Direktur Eksekutif Kemitraan, Laode M Syarif berpandangan, Asta Cita soal korupsi yang disampaikan Prabowo terkesan hanya lip service semata.
“Salah satu program Asta Cita yang berkaitan dengan pencegahan dan pemberantasan korupsi berpotensi hanya akan menjadi lip service belaka saat Presiden menyampaikan bahwa akan memberikan maaf kepada koruptor ketika bersedia mengembalikan kerugian negara,” kata dia dalam keterangannya, Jumat (27/12/2024).
Menurut Laode, pernyataan Presiden Prabowo mengenai pemberian maaf kepada koruptor tidak sejalan dengan makna kejahatan korupsi yang dikategorikan sebagai kejahatan luar biasa. Karena sifatnya yang luar biasa, maka perlu ada upaya luar biasa pula yang wajib dilakukan oleh Pemerintah.

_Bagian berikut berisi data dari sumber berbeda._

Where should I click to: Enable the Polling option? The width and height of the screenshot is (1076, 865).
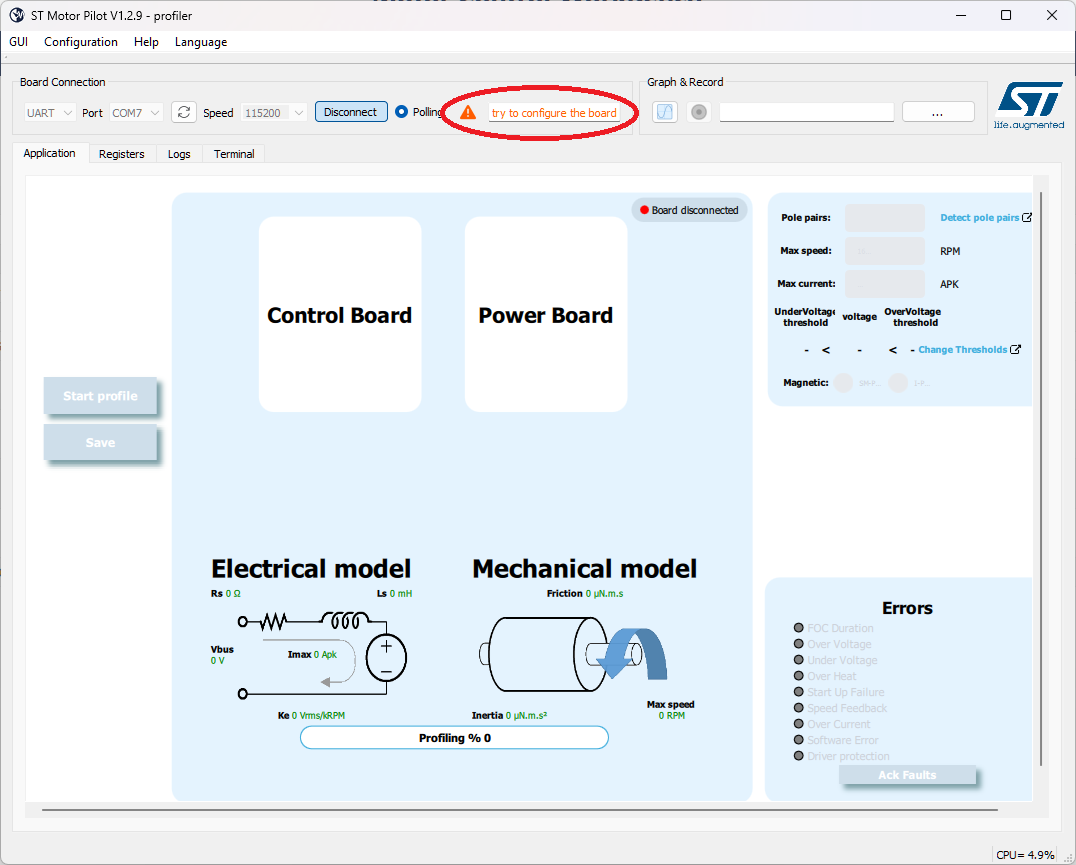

“Bila tidak, maka upaya memberikan efek jera pada koruptor semakin jauh panggang dari api. Pengampunan kepada koruptor tersebut dapat dipastikan akan semakin memperburuk kondisi perlawanan terhadap korupsi yang kini telah melemah,” ungkap dia.
“Kondisi tersebut jelas juga tak menguntungkan pemerintahan Prabowo Subianto karena wabah korupsi juga mengancam program-program strategis pemerintah,” sambungnya.
Laode menegaskan, dalam memberikan efek jera bagi koruptor, Pemerintah patut diduga tidak melakukannya dalam koridor yang luar biasa. Jika pemerintah serius ingin mengoptimalkan pengembalian kerugian yang diakibatkan praktik korupsi, alih-alih memberi pengampunan, pemerintah semestinya segera merealisasikan pengesahan RUU Perampasan Aset yang telah molor sejak 2012 lalu.
“RUU tersebut patut dilihat juga sebagai upaya pemulihan keuangan negara terhadap kerugian kejahatan ekonomi, termasuk korupsi. Jika aturan tersebut disahkan, maka koruptor tidak perlu lagi untuk mengembalikan kerugian negara secara sukarela. Sebab, telah ada mekanisme hukum yang ditempuh agar pengembalian kerugian negara jauh lebih optimal,” ungkap dia.
Menurut Laode, pernyataan pengampunan kepada koruptor juga merupakan suatu bentuk anomali kebijakan melawan korupsi yang juga bertentangan dengan perangkat hukum yang berlaku.